Comparing overall survival in exenteration patients with radical hysterectomy patients. R – Radical hysterectomy patients. E – Pelvic exenteration patients
Discussion
Local failure after radio therapy for cervical cancer is seen in about 10–15 % of early cervical cancer and 20–50 % of advanced cance [6, 7]. Survival of patients with recurrent cervical cancer is poor and the only treatment modality associated with long term survival benefit is radical surgical resection. In patients with small recurrent cancers confined to cervix radical hysterectomy is feasible. Larger recurrences which involve the adjacent organs are treated by pelvic exenteration which is en bloc resection of pelvic organs, followed by surgical reconstruction. The first series on exenteration was published by Brunshwig in 1948 [8]. At that time the mortality rates were very high and this surgery was criticized as a very brutal procedure. But now 60 years after Brunshwig, pelvic exenteration is accepted as a respected procedure potentially curative for patients with localized pelvic recurrences. The initial publications itself showed 5 year overall survival rate between 20 and 40 %.In the recently published literature the 5 year survival has increased to 50–60 % and morbidity and mortality rates have decreased [9–12]. This evolution in pelvic exenteration was made possible by meticulous operative techniques and intensive postoperative management which remains the corner stones in maximizing the success of this surgery. It is ideal to restrict this surgery for patients who have a real chance to get cured.
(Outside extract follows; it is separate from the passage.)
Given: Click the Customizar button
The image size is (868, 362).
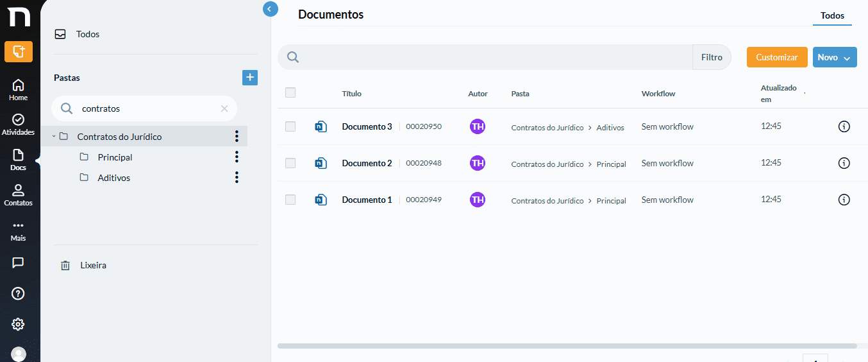Looking at the screenshot, I should point(777,57).
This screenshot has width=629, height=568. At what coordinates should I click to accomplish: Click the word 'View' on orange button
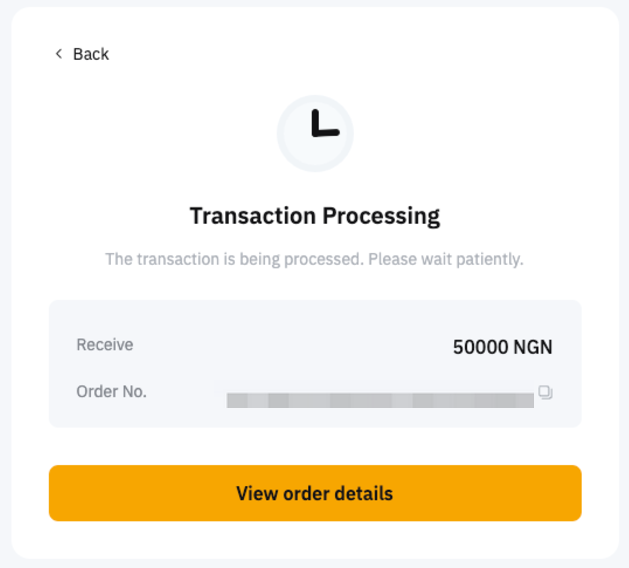tap(255, 493)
Distant metastasis can be ruled out by Positron emission tomography (PET) scans which help in selecting an ideal patient for cervical cancer salvage surgery.
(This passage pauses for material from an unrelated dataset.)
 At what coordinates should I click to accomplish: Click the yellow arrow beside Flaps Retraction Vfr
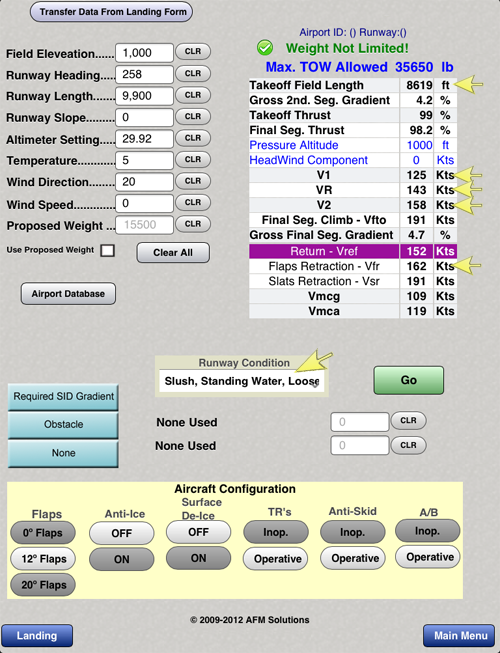tap(467, 265)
Post-operative complications are seen in 76.9 % of patients after total exenteration in our series while literature shows morbidity ranging from 32 and 84% [13–16]. There were no post-operative deaths in our patients in the first 30 days after surgery. In the study by Terán-Porcayo etal the post-operative mortality was higher in patients who had early recurrence but our study failed to show relationship between post-operative morbidity and disease free interval [17]. After radical hysterectomy patients had early recovery and complications were lesser compared to exenteration patients. Literature on radical hysterectomy for cervical cancer recurrence is scanty. The report by Maneo et all considered radical hysterectomy as an alternate procedure to exenteration in selected patients [18].
Our series showed survival figures similar to the reported data. Ramamurthy et al. reported a series of 50 patients who underwent pelvic exenteration of which 26 patients had recurrent cancer cervix. Their 5 year survival was 40.1% [19]. In the study by Durgatosh et al. on pelvic exenteration, 15 patients had recurrent cancer cervix with overall 3 year survival of 77.6 % and post-operative mortality of 10.4% [20].
The limitation of this study is that it is a retrospective cohort analysis; we relied mostly on medical records for documentation of postoperative complications and survival outcome. But this study clearly indicates that salvage surgery has a definite role in selected patients with cervical cancer recurrence with definite survival advantage and acceptable morbidity.
Conclusion
The results of this small series seem to justify an attempt to resection for centropelvic recurrences of cancer cervix whenever possible. Radical hysterectomy can be done in selected patients but pelvic exenteration has better long-term survival but with the potential for both short- & long-term complications.